Elle a acheté des billets pour le spectacle prévu en mars de Disney on Ice, qu’ils avaient tant aimé avant la pandémie. Devant l’incertitude face à la reprise des spectacles, elle n’a pas encore osé leur en parler, de peur que leurs attentes soient déçues.
« Il faut en profiter »
Drôle, créative, bonne en cuisine… Roméo ne manque pas de bons mots pour dépeindre sa grand-mère, la comédienne Marie-Josée Longchamps.
« C’est important pour moi de passer du temps avec elle. Tu n’as pas toute la vie pour le faire, alors il faut en profiter », philosophe le garçon de 11 ans, assis à côté de son aïeule.

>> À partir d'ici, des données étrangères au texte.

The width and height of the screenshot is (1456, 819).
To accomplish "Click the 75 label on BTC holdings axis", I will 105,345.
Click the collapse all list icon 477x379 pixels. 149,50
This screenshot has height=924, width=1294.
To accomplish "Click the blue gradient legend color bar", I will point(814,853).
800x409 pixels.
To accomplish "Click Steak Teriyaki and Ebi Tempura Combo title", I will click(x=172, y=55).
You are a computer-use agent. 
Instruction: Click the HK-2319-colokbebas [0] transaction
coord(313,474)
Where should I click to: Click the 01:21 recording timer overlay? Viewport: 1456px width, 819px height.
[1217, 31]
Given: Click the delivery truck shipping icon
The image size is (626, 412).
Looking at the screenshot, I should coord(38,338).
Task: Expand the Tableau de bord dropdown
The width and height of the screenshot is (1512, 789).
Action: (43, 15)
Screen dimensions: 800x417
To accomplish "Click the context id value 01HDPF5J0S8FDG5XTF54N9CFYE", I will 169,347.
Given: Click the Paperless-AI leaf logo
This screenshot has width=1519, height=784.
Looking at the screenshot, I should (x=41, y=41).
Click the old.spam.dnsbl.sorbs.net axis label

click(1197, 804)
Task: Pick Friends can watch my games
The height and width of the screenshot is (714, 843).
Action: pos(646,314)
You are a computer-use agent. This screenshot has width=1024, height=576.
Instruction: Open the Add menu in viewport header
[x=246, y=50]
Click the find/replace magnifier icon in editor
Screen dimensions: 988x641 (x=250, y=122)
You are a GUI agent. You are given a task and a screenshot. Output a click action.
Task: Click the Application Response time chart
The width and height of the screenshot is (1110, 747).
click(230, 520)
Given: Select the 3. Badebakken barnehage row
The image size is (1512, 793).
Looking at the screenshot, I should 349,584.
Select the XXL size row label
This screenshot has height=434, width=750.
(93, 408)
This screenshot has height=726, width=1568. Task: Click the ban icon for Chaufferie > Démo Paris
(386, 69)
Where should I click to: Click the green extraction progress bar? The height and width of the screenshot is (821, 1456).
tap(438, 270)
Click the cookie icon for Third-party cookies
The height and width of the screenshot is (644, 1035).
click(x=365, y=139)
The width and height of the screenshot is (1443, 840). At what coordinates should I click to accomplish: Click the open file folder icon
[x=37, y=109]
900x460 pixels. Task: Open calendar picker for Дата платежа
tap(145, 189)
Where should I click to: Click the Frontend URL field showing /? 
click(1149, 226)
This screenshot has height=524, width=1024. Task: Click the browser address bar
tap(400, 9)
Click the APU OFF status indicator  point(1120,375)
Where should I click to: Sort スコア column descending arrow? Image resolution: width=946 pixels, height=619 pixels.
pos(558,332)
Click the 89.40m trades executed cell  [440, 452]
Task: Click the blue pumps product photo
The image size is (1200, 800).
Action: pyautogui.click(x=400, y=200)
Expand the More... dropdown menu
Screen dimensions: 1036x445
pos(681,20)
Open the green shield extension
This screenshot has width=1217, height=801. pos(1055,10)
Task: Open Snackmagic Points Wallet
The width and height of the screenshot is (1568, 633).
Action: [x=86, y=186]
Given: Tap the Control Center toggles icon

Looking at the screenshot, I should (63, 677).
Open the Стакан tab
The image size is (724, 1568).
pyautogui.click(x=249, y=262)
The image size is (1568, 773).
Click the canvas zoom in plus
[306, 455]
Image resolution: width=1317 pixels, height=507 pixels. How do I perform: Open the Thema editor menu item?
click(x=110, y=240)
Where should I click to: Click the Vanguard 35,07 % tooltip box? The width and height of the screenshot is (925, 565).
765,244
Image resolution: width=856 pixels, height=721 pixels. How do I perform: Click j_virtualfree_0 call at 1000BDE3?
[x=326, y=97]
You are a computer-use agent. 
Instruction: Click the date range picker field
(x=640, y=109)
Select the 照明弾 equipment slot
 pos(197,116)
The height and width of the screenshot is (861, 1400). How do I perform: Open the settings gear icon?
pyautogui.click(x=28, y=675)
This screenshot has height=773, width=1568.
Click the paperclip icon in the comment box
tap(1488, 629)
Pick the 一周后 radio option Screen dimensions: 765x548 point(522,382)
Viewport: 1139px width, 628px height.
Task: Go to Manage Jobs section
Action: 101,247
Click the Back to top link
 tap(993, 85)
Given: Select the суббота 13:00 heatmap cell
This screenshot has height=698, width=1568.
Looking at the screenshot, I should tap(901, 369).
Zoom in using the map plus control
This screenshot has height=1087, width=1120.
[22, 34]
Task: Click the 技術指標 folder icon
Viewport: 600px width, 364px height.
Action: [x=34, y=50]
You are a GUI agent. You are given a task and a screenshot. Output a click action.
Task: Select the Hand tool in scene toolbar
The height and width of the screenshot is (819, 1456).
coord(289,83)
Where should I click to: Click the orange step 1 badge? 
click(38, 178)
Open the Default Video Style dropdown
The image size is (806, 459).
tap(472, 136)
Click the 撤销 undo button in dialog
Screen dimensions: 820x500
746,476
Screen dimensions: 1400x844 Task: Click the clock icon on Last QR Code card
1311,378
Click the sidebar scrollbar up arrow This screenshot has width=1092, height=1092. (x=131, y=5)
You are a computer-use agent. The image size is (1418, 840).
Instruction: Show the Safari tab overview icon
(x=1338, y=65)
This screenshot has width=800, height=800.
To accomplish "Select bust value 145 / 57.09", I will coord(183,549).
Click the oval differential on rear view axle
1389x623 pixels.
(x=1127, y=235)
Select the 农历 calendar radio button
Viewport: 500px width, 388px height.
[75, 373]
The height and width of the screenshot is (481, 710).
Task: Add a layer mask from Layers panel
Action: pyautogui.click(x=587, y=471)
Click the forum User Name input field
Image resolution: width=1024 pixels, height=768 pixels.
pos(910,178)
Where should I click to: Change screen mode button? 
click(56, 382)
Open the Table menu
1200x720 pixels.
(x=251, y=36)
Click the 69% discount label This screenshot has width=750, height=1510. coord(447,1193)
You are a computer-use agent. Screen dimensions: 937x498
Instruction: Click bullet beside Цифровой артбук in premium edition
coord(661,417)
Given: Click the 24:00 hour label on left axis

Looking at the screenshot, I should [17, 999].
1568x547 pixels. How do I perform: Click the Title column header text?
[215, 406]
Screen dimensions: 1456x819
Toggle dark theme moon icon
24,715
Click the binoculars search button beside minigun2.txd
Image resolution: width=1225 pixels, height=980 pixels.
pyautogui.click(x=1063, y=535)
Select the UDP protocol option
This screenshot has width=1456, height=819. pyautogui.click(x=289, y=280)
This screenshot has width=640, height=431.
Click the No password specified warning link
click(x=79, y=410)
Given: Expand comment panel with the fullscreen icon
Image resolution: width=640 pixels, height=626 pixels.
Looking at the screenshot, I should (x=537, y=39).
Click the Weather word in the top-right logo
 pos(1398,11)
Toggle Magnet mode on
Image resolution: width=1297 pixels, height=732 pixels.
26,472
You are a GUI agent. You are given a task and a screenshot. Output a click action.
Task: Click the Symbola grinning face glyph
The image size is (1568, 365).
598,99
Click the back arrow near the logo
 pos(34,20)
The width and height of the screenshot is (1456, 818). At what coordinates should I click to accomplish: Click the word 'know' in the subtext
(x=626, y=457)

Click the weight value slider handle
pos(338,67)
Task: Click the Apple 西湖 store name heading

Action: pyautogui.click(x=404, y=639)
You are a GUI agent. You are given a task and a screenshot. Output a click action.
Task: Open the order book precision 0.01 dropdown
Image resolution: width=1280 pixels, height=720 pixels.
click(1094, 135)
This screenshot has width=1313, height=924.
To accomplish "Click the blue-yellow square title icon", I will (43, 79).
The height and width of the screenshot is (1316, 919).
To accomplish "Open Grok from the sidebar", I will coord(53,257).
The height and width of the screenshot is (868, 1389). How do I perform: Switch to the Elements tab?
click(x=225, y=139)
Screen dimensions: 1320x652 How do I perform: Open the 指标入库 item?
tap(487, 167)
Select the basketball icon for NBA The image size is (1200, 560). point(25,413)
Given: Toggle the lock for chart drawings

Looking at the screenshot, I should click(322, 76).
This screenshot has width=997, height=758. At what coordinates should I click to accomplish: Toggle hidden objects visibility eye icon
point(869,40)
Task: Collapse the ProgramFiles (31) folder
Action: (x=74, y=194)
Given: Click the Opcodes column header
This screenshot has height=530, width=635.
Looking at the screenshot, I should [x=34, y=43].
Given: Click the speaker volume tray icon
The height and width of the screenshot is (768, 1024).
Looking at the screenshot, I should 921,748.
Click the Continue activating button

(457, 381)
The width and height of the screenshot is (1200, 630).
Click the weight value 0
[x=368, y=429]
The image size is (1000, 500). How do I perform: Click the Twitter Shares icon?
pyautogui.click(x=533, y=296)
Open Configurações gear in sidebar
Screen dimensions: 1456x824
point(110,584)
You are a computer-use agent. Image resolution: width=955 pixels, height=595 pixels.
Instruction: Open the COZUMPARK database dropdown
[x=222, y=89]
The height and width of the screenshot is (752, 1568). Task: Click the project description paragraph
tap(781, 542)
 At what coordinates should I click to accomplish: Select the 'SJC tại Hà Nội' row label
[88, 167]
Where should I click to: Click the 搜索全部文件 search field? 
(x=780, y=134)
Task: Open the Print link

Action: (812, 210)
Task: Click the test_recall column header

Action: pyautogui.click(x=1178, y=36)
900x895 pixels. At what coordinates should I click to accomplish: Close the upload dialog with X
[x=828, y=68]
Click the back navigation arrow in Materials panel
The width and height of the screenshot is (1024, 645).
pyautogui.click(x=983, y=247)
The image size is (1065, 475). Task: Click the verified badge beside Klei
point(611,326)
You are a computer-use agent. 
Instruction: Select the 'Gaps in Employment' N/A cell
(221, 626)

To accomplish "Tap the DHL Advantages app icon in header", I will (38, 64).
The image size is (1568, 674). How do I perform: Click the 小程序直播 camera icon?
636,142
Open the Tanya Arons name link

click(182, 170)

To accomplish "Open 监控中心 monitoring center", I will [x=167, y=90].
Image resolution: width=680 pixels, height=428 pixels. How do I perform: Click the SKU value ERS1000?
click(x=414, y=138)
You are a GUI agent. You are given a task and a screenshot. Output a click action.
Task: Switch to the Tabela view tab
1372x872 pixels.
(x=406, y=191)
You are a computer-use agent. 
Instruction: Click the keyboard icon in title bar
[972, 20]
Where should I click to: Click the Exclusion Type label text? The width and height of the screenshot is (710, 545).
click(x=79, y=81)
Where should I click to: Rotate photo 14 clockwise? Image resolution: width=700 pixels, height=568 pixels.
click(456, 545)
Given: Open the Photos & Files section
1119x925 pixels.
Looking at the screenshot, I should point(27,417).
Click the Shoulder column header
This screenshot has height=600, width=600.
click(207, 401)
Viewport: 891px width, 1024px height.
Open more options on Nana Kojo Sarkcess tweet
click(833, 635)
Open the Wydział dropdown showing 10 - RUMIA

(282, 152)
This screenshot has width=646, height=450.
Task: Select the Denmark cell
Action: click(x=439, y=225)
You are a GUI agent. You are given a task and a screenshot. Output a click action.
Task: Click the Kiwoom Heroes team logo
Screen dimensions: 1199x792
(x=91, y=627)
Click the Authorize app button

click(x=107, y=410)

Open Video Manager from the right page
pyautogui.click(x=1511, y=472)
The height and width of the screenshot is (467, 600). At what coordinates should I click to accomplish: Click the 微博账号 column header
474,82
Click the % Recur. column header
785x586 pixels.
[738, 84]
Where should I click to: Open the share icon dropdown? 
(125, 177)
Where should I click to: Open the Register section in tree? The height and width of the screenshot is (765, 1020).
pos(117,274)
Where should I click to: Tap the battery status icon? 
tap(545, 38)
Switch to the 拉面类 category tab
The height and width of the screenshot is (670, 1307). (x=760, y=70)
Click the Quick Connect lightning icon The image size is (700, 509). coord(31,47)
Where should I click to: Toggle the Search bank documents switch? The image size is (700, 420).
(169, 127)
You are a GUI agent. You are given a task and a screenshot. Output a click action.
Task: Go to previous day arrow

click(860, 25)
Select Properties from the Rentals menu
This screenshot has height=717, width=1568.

Cette dernière est visiblement émue. « C’est profond ce qu’il vient de dire. La pandémie nous montre qu’on n’a pas toute la vie pour apprécier le moment présent », dit la dynamique septuagénaire montréalaise, qui décrit son petit-fils comme « une merveille ».
Ces enfants, je les adore, c’est ma joie de vivre. On aime nos enfants, mais je pense qu’on aime encore plus nos petits-enfants
Ce 23 décembre, Mme Longchamps a pu profiter de la douceur de sa riche famille. Ses trois enfants et ses cinq petits-enfants ont été réunis autour d’une même table pour la première fois depuis longtemps.
« C’est surtout d’être ensemble, de jouer aux cartes et de souper. Dans la simplicité et l’amour », rapporte celle qui a pu constater l’évolution de ses petits-enfants, dont certains sont maintenant de jeunes adultes.
Ces liens intergénérationnels, tissés depuis leur naissance, sont loin de s’être perdus pendant la pandémie, malgré les restrictions qui leur ont compliqué la vie.